Gemeinsame Übungen und Ausbildungen des militärischen und zivilen Sektors seien ebenfalls notwendig. Die zivile Pharmazie könne zudem über Schulungen und Weiterbildungen resilienter werden. Zentral seien Fragestellungen wie die Arzneimittelherstellung mit einfachen Mitteln oder ob ein Transportfahrzeug gesteuert werden könne. Hier werde die Bundeswehr auf die Apothekerkammern zugehen, bereits 2026 starte ein erstes Pilotprojekt.

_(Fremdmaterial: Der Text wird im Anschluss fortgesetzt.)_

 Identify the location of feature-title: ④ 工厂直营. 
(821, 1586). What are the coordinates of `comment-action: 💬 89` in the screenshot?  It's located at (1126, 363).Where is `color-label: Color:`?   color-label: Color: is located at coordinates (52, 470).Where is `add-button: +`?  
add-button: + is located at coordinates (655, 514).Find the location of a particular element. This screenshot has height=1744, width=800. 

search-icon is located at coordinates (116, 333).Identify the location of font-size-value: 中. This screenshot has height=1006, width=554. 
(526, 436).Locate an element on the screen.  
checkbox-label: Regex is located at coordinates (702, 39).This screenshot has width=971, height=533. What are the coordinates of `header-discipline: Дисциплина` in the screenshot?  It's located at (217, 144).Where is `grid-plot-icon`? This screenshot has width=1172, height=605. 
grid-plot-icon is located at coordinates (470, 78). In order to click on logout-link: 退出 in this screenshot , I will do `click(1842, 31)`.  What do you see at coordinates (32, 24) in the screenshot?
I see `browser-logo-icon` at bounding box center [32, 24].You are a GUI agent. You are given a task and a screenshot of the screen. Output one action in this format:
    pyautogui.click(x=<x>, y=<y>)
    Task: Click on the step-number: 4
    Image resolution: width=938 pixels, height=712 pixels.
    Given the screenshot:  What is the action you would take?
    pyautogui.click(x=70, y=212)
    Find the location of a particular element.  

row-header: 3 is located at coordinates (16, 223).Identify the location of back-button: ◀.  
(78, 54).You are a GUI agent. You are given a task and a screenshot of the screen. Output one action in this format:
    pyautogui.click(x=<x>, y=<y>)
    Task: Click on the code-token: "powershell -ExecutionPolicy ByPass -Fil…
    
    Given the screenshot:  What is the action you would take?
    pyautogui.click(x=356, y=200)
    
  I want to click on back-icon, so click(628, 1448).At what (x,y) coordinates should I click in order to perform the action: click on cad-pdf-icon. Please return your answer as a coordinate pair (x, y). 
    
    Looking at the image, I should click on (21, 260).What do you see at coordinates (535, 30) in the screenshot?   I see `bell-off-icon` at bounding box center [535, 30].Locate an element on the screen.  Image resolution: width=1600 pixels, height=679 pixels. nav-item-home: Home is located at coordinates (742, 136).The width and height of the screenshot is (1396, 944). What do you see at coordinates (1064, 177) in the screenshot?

Langjährige Verdienste geehrt

Zum Eintritt in den Ruhestand wurde Professor Dr. Irene Krämer für ihr Lebenswerk die Ehrennadel der Landesapothekerkammer Rheinland-Pfalz verliehen. Krämer habe die Entwicklung der Klinischen Pharmazie entscheidend geprägt. In ihrer über 30-jährigen Leitung der Apotheke der Unimedizin Mainz habe sie diese zu einem Referenzzentrum für eine moderne, patientenzentrierte Arzneimittelversorgung entwickelt, hieß es in der Laudatio. In ihrem Dankeswort fordert Krämer den Berufsstand auf, zusammen zu stehen; produktiv, innovativ und empathisch zu bleiben. 

Ebenfalls in den Ruhestand verbschiedet und mit der Ehrennadel ausgezeichnet wurde Dr. Michael Cramer, der seit 2007 das Referat »Pharmazie« im Ministerium für Wissenschaft und Gesundheit geleitet hat und sowohl Ansprechpartner als auch Brückenbauer für die Pharmazie in RLP war.

In der anschließenden Aussprache bestand Einigkeit, dass die Lage der Apotheken dramatisch sei und die Politik ihr Wort gebrochen habe. Man solle sich vor Augen führen, wer von der Zerstrittenheit der Leistungserbringer profitiere. Frei nach dem Motto divide et impera beschäftige die Politik die Apothekerschaft mit emotionalen Themen, um von anderen Dingen abzulenken. Die Delegierten mahnten eine Deckelung der GKV-Verwaltungskosten an.